[PROBLEM TO SOLVE] Your response needs to be the data below, retyped exactly.

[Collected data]
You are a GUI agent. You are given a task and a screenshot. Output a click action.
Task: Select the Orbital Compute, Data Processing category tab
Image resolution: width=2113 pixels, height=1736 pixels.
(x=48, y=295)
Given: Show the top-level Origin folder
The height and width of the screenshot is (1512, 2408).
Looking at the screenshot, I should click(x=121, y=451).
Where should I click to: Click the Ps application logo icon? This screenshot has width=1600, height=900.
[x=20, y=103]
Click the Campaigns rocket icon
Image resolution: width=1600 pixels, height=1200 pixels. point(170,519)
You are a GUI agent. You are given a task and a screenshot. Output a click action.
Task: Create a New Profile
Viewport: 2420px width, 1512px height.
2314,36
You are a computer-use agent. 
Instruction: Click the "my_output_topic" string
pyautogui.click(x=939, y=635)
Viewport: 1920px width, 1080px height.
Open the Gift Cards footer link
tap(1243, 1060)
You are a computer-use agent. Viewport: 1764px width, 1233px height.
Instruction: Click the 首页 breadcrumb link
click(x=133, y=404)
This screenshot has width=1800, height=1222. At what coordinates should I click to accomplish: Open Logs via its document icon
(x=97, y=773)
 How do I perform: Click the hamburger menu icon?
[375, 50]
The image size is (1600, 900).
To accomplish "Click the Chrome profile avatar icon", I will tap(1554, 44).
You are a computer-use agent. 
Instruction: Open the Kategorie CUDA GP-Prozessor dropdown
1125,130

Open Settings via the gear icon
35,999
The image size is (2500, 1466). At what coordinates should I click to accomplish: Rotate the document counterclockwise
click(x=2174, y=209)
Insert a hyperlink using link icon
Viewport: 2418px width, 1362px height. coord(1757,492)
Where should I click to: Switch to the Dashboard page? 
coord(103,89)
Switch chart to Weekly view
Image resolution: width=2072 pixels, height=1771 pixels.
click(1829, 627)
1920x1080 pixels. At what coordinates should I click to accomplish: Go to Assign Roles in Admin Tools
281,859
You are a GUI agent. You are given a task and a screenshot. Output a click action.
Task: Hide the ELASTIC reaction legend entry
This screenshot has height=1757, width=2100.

[RESULT OF THE EXERCISE]
You are a GUI agent. You are given a task and a screenshot. Output a click action.
Task: Select the Orbital Compute, Data Processing category tab
Image resolution: width=2113 pixels, height=1736 pixels.
(x=48, y=295)
Given: Show the top-level Origin folder
The height and width of the screenshot is (1512, 2408).
Looking at the screenshot, I should click(x=121, y=451).
Where should I click to: Click the Ps application logo icon? This screenshot has width=1600, height=900.
[x=20, y=103]
Click the Campaigns rocket icon
Image resolution: width=1600 pixels, height=1200 pixels. point(170,519)
You are a GUI agent. You are given a task and a screenshot. Output a click action.
Task: Create a New Profile
Viewport: 2420px width, 1512px height.
2314,36
You are a computer-use agent. 
Instruction: Click the "my_output_topic" string
pyautogui.click(x=939, y=635)
Viewport: 1920px width, 1080px height.
Open the Gift Cards footer link
tap(1243, 1060)
You are a computer-use agent. Viewport: 1764px width, 1233px height.
Instruction: Click the 首页 breadcrumb link
click(x=133, y=404)
This screenshot has width=1800, height=1222. At what coordinates should I click to accomplish: Open Logs via its document icon
(x=97, y=773)
 How do I perform: Click the hamburger menu icon?
[375, 50]
The image size is (1600, 900).
To accomplish "Click the Chrome profile avatar icon", I will tap(1554, 44).
You are a computer-use agent. 
Instruction: Open the Kategorie CUDA GP-Prozessor dropdown
1125,130

Open Settings via the gear icon
35,999
The image size is (2500, 1466). At what coordinates should I click to accomplish: Rotate the document counterclockwise
click(x=2174, y=209)
Insert a hyperlink using link icon
Viewport: 2418px width, 1362px height. coord(1757,492)
Where should I click to: Switch to the Dashboard page? 
coord(103,89)
Switch chart to Weekly view
Image resolution: width=2072 pixels, height=1771 pixels.
click(1829, 627)
1920x1080 pixels. At what coordinates should I click to accomplish: Go to Assign Roles in Admin Tools
281,859
You are a GUI agent. You are given a task and a screenshot. Output a click action.
Task: Hide the ELASTIC reaction legend entry
This screenshot has height=1757, width=2100.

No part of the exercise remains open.